§ Problem to solve: Count the lines in the records below that contain the string "pixels", treating uppercase and lowercase as different, and reply with the number alone.

§ Information supplied:
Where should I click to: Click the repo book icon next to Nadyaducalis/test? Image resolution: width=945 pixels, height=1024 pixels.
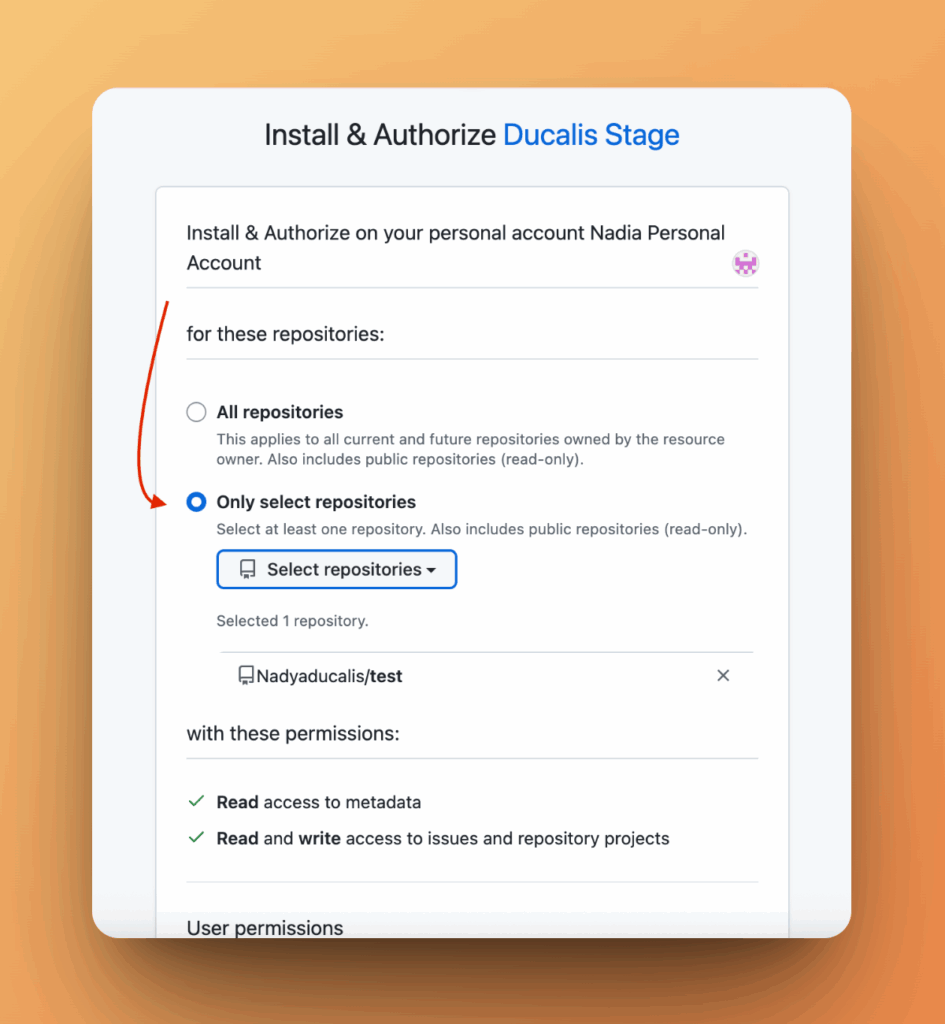click(x=247, y=675)
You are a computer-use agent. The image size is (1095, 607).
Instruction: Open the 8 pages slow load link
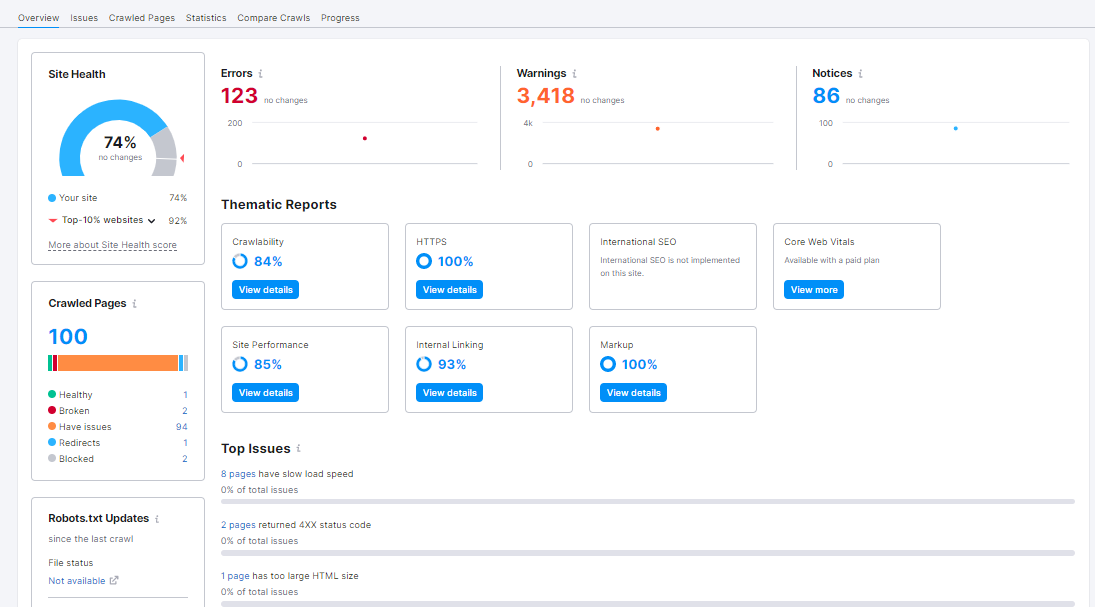coord(238,474)
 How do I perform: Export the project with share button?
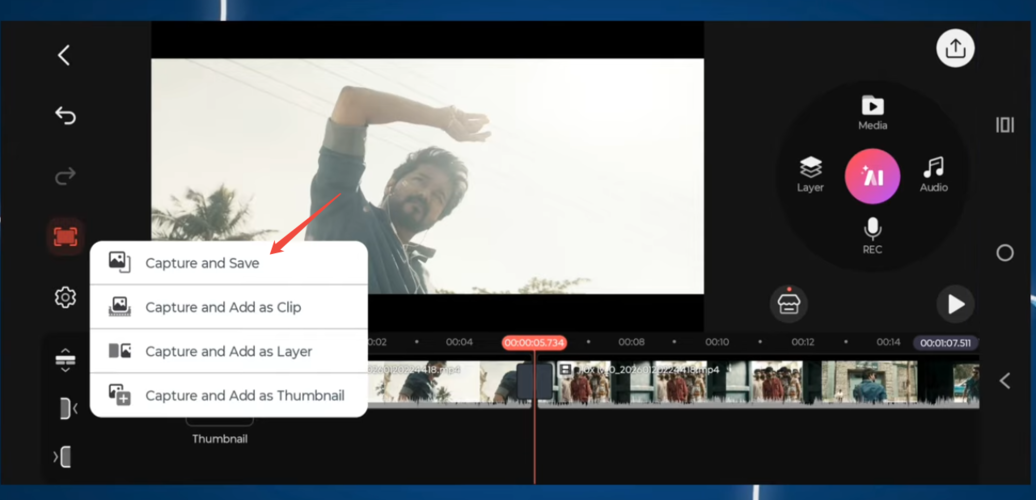click(x=955, y=48)

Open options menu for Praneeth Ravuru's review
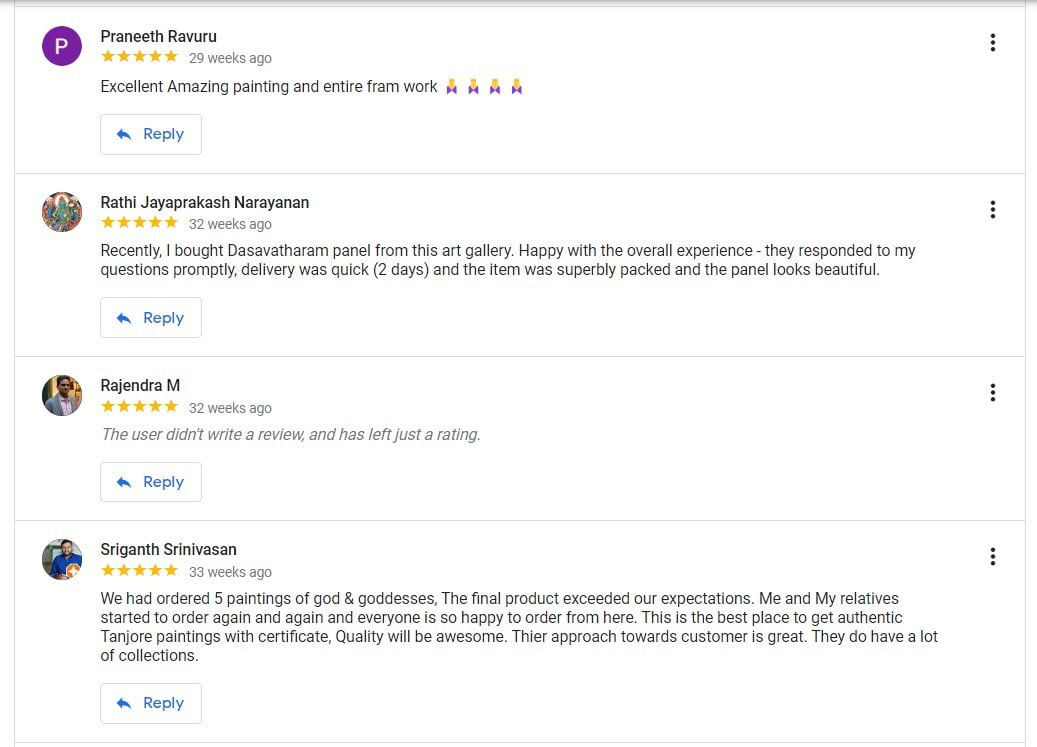[992, 42]
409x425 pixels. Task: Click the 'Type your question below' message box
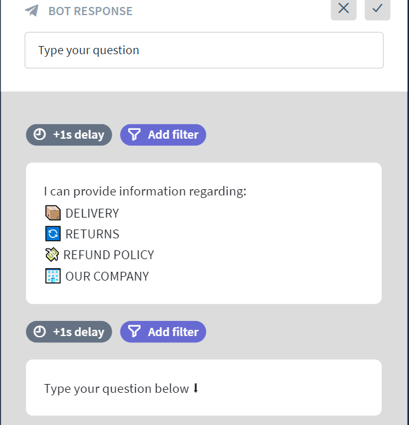[204, 388]
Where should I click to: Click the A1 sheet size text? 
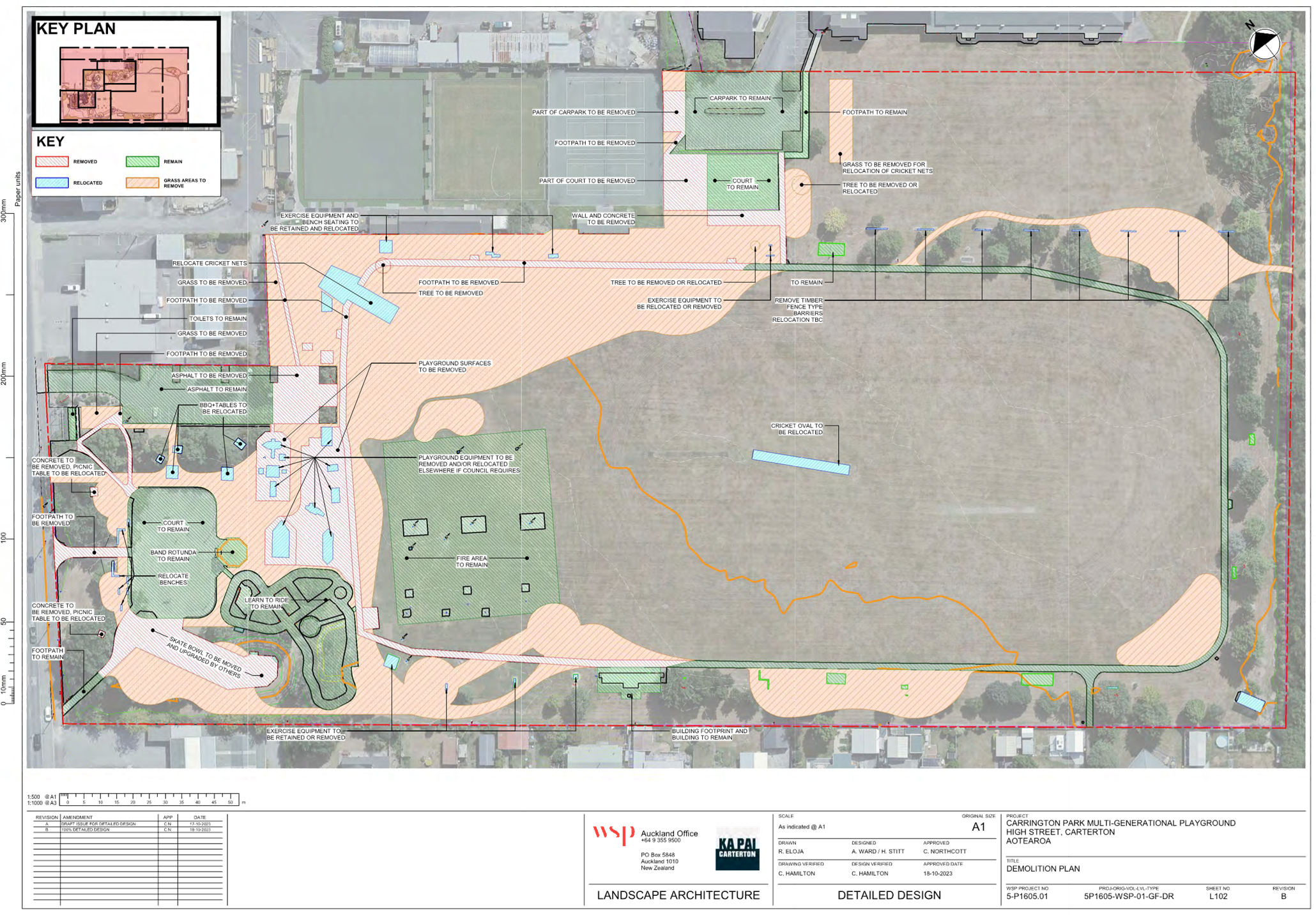(978, 827)
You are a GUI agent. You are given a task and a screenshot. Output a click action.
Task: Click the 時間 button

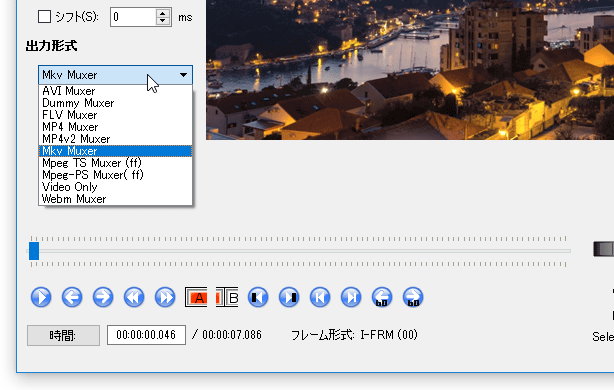tap(63, 335)
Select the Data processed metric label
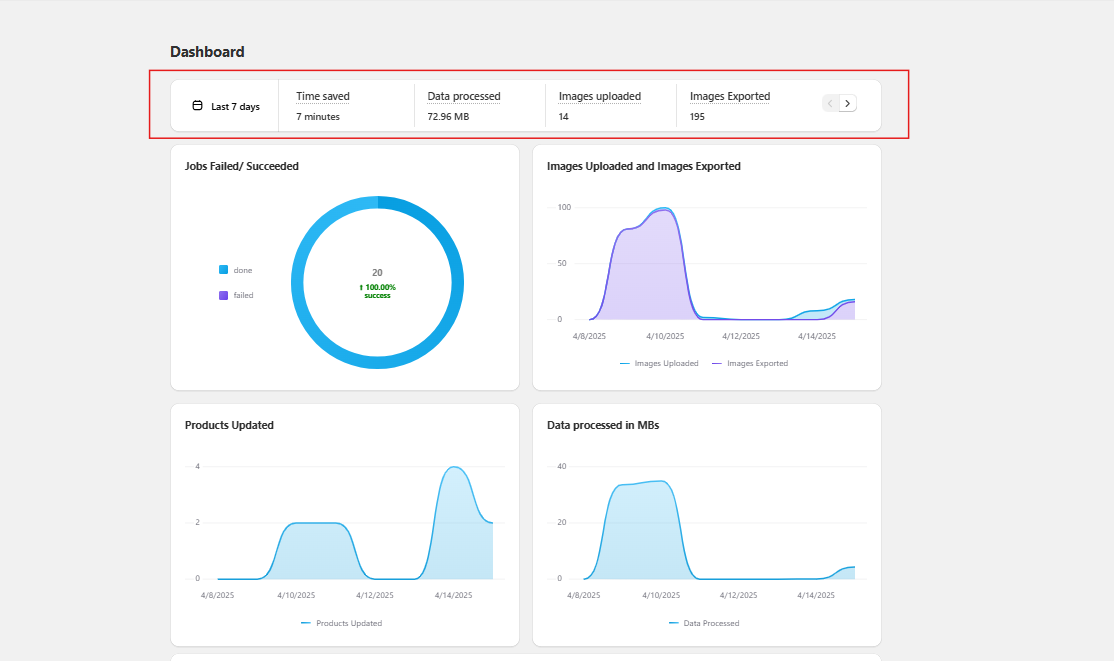Screen dimensions: 1114x661 pyautogui.click(x=464, y=96)

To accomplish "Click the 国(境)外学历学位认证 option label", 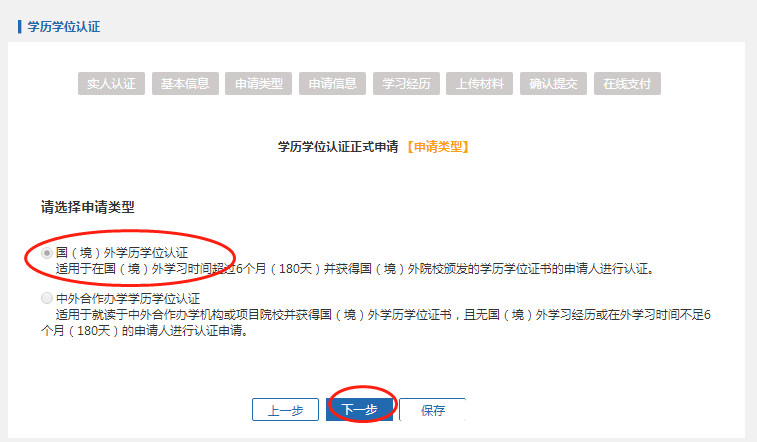I will (122, 252).
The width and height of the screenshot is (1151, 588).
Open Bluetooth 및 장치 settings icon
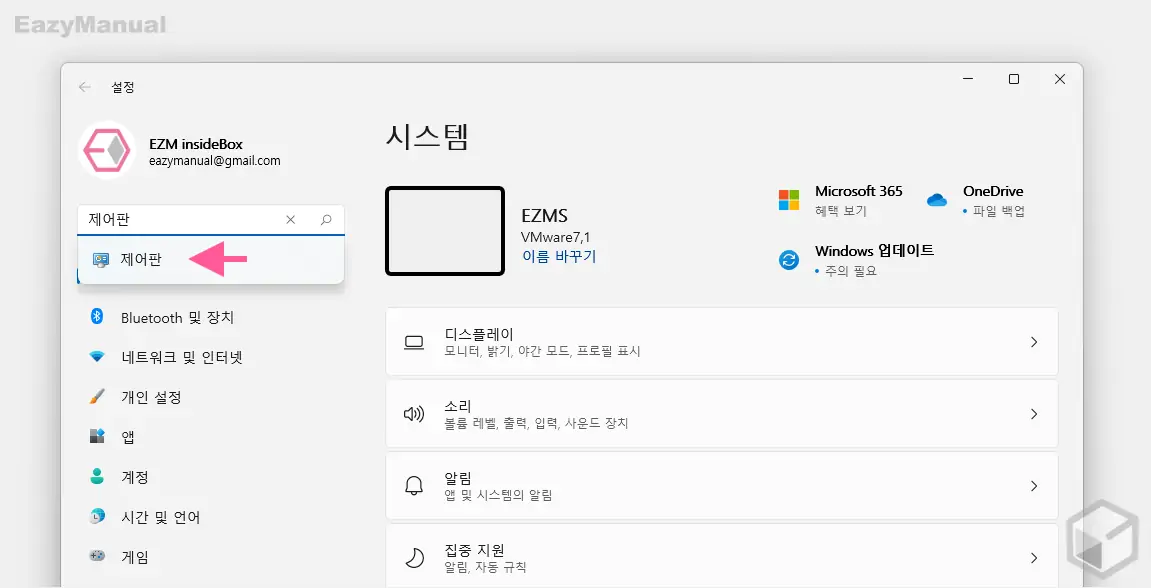pos(97,317)
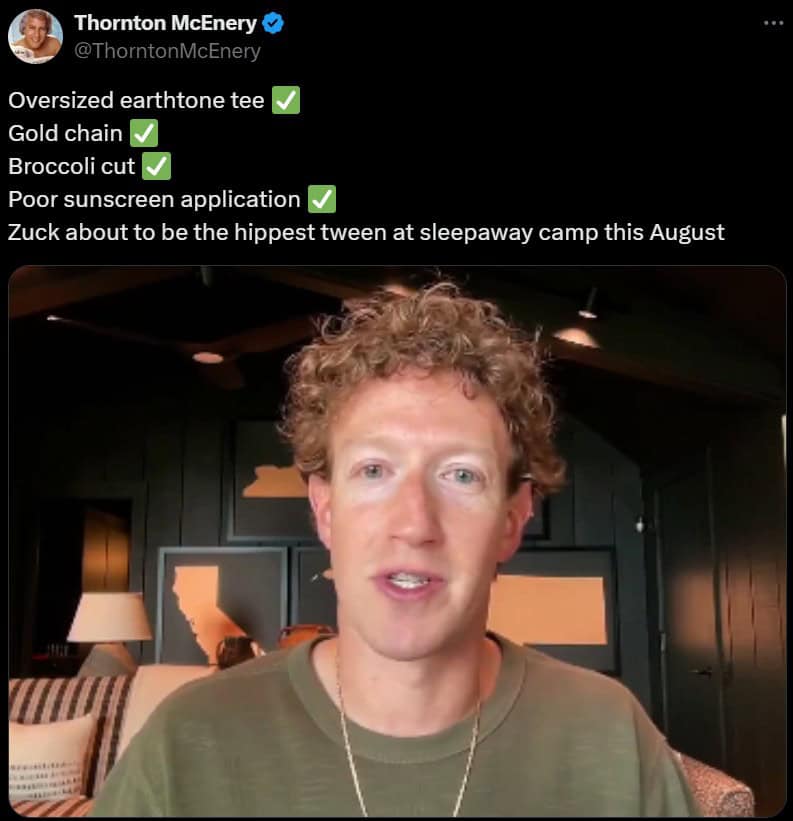Select the "Broccoli cut" text line
The height and width of the screenshot is (821, 793).
pos(72,167)
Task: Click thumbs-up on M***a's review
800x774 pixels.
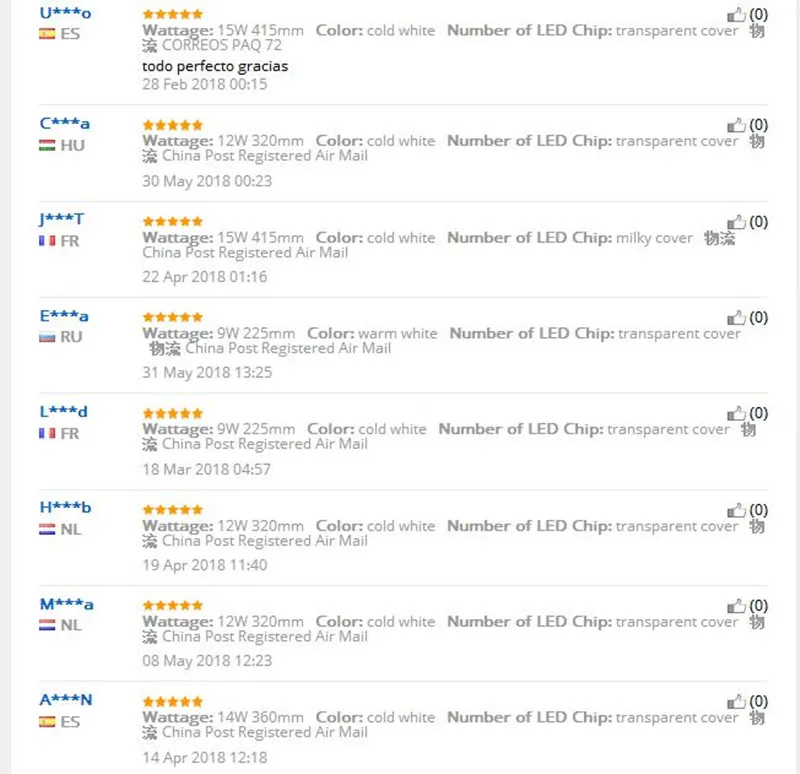Action: click(x=736, y=606)
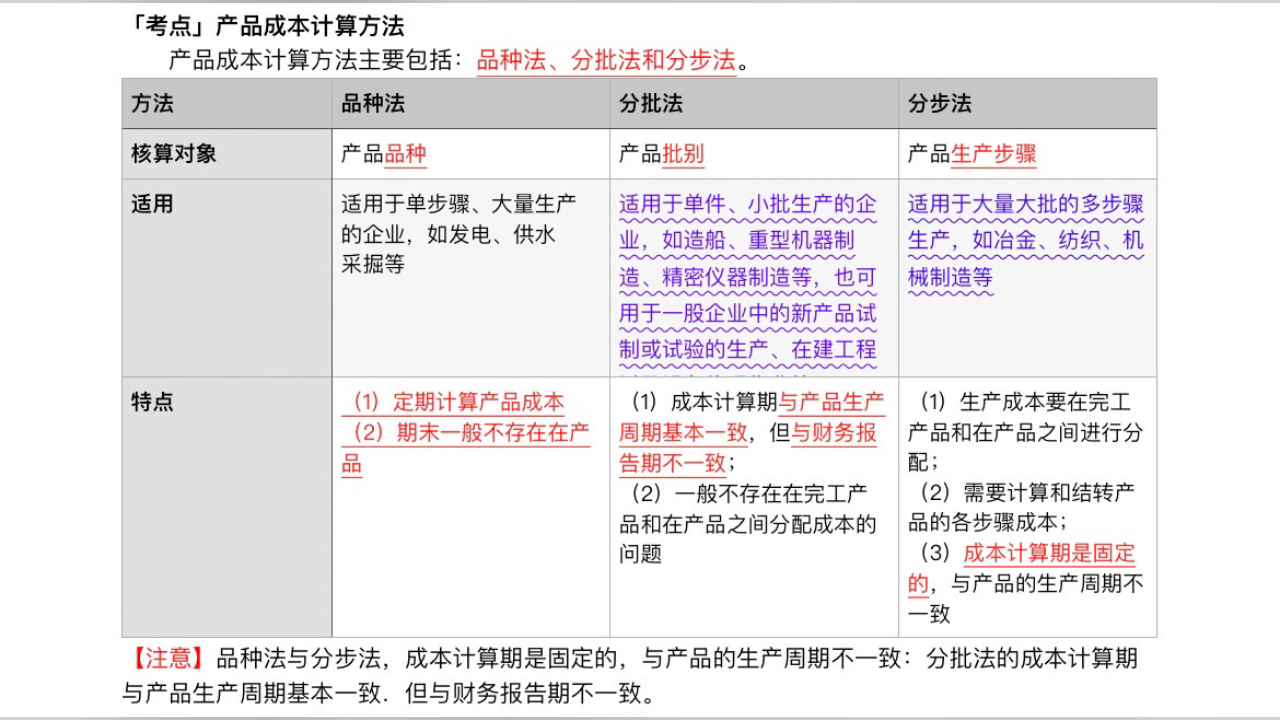Viewport: 1280px width, 720px height.
Task: Select the red text 定期计算产品成本
Action: tap(480, 403)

§ Correct answer: 3